> Challenge: Please return all of the material below, line for line and without a single change.
Start of Task data
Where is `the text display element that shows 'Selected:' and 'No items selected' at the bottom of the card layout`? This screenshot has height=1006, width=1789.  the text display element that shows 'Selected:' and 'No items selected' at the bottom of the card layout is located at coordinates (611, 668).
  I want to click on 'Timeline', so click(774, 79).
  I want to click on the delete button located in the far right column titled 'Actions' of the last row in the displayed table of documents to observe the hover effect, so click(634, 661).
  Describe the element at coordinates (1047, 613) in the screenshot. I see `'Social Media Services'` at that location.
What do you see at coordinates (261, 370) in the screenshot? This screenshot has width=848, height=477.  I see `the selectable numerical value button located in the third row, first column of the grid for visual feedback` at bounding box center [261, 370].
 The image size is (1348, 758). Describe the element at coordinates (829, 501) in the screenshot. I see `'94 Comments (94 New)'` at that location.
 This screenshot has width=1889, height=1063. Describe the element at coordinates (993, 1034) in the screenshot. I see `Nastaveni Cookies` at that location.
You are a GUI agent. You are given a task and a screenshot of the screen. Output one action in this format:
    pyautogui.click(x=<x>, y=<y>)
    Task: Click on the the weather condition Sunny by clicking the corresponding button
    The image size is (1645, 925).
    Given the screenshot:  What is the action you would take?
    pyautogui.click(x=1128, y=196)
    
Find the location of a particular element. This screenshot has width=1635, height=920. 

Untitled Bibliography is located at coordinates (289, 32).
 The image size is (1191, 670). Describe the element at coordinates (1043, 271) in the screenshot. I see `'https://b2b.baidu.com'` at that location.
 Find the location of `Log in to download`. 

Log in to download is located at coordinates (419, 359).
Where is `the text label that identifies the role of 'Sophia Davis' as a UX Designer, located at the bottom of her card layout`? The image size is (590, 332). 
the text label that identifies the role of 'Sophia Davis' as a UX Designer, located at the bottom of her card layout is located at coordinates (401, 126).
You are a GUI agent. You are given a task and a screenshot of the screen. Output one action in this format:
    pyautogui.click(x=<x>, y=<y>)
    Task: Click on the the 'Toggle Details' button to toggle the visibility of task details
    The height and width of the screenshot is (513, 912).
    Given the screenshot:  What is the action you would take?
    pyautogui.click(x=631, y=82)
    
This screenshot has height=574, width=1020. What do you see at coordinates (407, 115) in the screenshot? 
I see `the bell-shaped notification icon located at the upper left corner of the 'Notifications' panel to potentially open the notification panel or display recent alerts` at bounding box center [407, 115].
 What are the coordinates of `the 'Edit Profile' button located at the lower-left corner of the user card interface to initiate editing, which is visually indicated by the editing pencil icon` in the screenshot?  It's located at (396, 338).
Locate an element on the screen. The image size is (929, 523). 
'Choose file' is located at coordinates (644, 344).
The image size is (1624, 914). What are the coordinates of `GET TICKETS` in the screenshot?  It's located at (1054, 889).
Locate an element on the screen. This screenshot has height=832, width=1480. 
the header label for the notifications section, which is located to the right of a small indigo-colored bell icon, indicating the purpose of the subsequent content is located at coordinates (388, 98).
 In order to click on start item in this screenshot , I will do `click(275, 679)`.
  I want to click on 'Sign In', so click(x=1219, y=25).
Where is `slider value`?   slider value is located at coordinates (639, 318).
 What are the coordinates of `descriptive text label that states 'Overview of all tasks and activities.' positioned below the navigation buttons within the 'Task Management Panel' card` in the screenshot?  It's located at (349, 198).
End of Task data
> Expected answer:
Where is `the text display element that shows 'Selected:' and 'No items selected' at the bottom of the card layout`? This screenshot has height=1006, width=1789.  the text display element that shows 'Selected:' and 'No items selected' at the bottom of the card layout is located at coordinates (611, 668).
  I want to click on 'Timeline', so click(774, 79).
  I want to click on the delete button located in the far right column titled 'Actions' of the last row in the displayed table of documents to observe the hover effect, so click(634, 661).
  Describe the element at coordinates (1047, 613) in the screenshot. I see `'Social Media Services'` at that location.
What do you see at coordinates (261, 370) in the screenshot? This screenshot has width=848, height=477.  I see `the selectable numerical value button located in the third row, first column of the grid for visual feedback` at bounding box center [261, 370].
 The image size is (1348, 758). Describe the element at coordinates (829, 501) in the screenshot. I see `'94 Comments (94 New)'` at that location.
 This screenshot has width=1889, height=1063. Describe the element at coordinates (993, 1034) in the screenshot. I see `Nastaveni Cookies` at that location.
You are a GUI agent. You are given a task and a screenshot of the screen. Output one action in this format:
    pyautogui.click(x=<x>, y=<y>)
    Task: Click on the the weather condition Sunny by clicking the corresponding button
    The image size is (1645, 925).
    Given the screenshot:  What is the action you would take?
    pyautogui.click(x=1128, y=196)
    
Find the location of a particular element. This screenshot has width=1635, height=920. 

Untitled Bibliography is located at coordinates (289, 32).
 The image size is (1191, 670). Describe the element at coordinates (1043, 271) in the screenshot. I see `'https://b2b.baidu.com'` at that location.
 Find the location of `Log in to download`. 

Log in to download is located at coordinates (419, 359).
Where is `the text label that identifies the role of 'Sophia Davis' as a UX Designer, located at the bottom of her card layout`? The image size is (590, 332). 
the text label that identifies the role of 'Sophia Davis' as a UX Designer, located at the bottom of her card layout is located at coordinates (401, 126).
You are a GUI agent. You are given a task and a screenshot of the screen. Output one action in this format:
    pyautogui.click(x=<x>, y=<y>)
    Task: Click on the the 'Toggle Details' button to toggle the visibility of task details
    The height and width of the screenshot is (513, 912).
    Given the screenshot:  What is the action you would take?
    pyautogui.click(x=631, y=82)
    
This screenshot has height=574, width=1020. What do you see at coordinates (407, 115) in the screenshot? 
I see `the bell-shaped notification icon located at the upper left corner of the 'Notifications' panel to potentially open the notification panel or display recent alerts` at bounding box center [407, 115].
 What are the coordinates of `the 'Edit Profile' button located at the lower-left corner of the user card interface to initiate editing, which is visually indicated by the editing pencil icon` in the screenshot?  It's located at (396, 338).
Locate an element on the screen. The image size is (929, 523). 
'Choose file' is located at coordinates (644, 344).
The image size is (1624, 914). What are the coordinates of `GET TICKETS` in the screenshot?  It's located at (1054, 889).
Locate an element on the screen. This screenshot has height=832, width=1480. 
the header label for the notifications section, which is located to the right of a small indigo-colored bell icon, indicating the purpose of the subsequent content is located at coordinates (388, 98).
 In order to click on start item in this screenshot , I will do `click(275, 679)`.
  I want to click on 'Sign In', so click(x=1219, y=25).
Where is `slider value`?   slider value is located at coordinates (639, 318).
 What are the coordinates of `descriptive text label that states 'Overview of all tasks and activities.' positioned below the navigation buttons within the 'Task Management Panel' card` in the screenshot?  It's located at (349, 198).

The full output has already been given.